Worried about an ADB-savvy thief stealing the precious data off your stolen phone or tablet? Well, Android 4.2.2 makes doing that a little harder now, with the addition of a USB debugging whitelist feature into the OS. The way it works is pretty simple - when you connect your PC to your Android device via USB, Android gets your PC's RSA key (an identifier token). In Android 4.2.2, when you have USB debugging enabled, this now causes a prompt to appear on connection, seen below.

The prompt asks you to confirm that you wish to allow USB debugging from the connecting PC, and allows you to add it to a whitelist such that the prompt won't ask you to confirm for that computer again. So, if a thief steals your phone (assuming you have a password / gesture / face unlock set), they won't be able to get all fancy with ADB and start dumping your personal data onto a hard drive. And that's good. Here's the message a potential thief would get from ADB upon attempting to list a connected device from an unauthorized PC ('offline'), and the message after that PC has been authorized ('device').

The security aspect of this feature relies on a few prerequisites, though, otherwise it kind of loses its usefulness.

First, you obviously need some kind of barrier to entry to the phone: if the thief gets the prompt, that doesn't do you much good. So, your lockscreen needs a password, gesture, or face unlock set up, so the prompt won't appear. That's easy enough, and something many people already do.
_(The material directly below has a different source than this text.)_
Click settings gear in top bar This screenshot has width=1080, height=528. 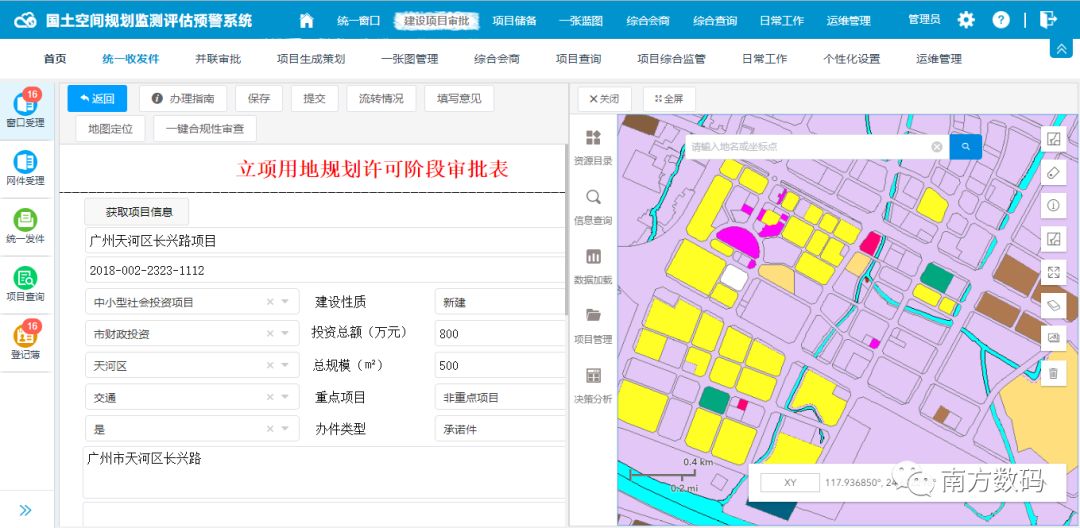[x=966, y=20]
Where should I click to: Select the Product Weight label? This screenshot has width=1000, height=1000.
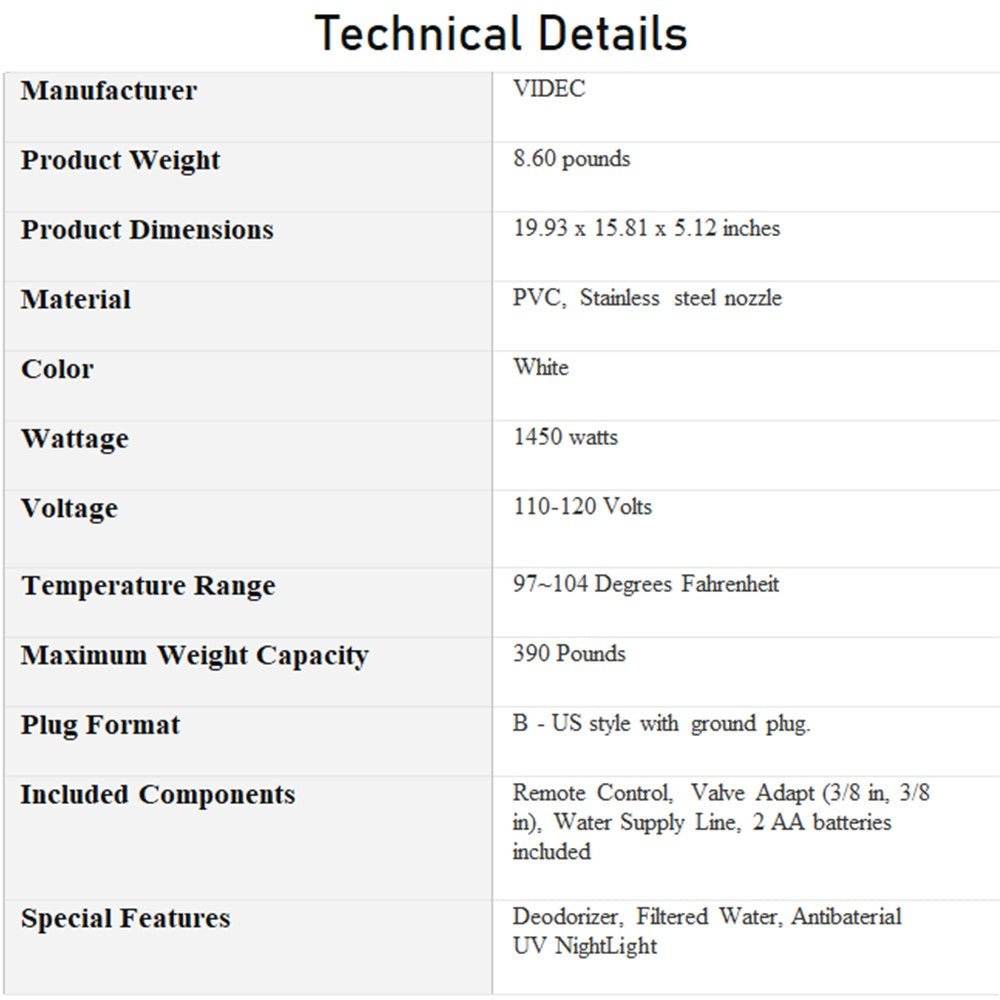pyautogui.click(x=121, y=161)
The next part may not exactly appeal to you, the Android-tinkering enthusiast. If your phone is rooted, has an unlocked bootloader, or is running custom firmware (eg, a custom recovery like ClockworkMod Recovery), there's a good chance you've created a potential workaround for this USB debug whitelist, and that a determined data thief could still find a way to your precious information. We won't go into specifics, but suffice to say, if your bootloader isn't locked, the USB debug whitelist can effectively be nullified.

This is just one of a number of changes in Android 4.2.2, and (hopefully) we'll have a list of those changes later today. (And a teardown by Ron later this week.)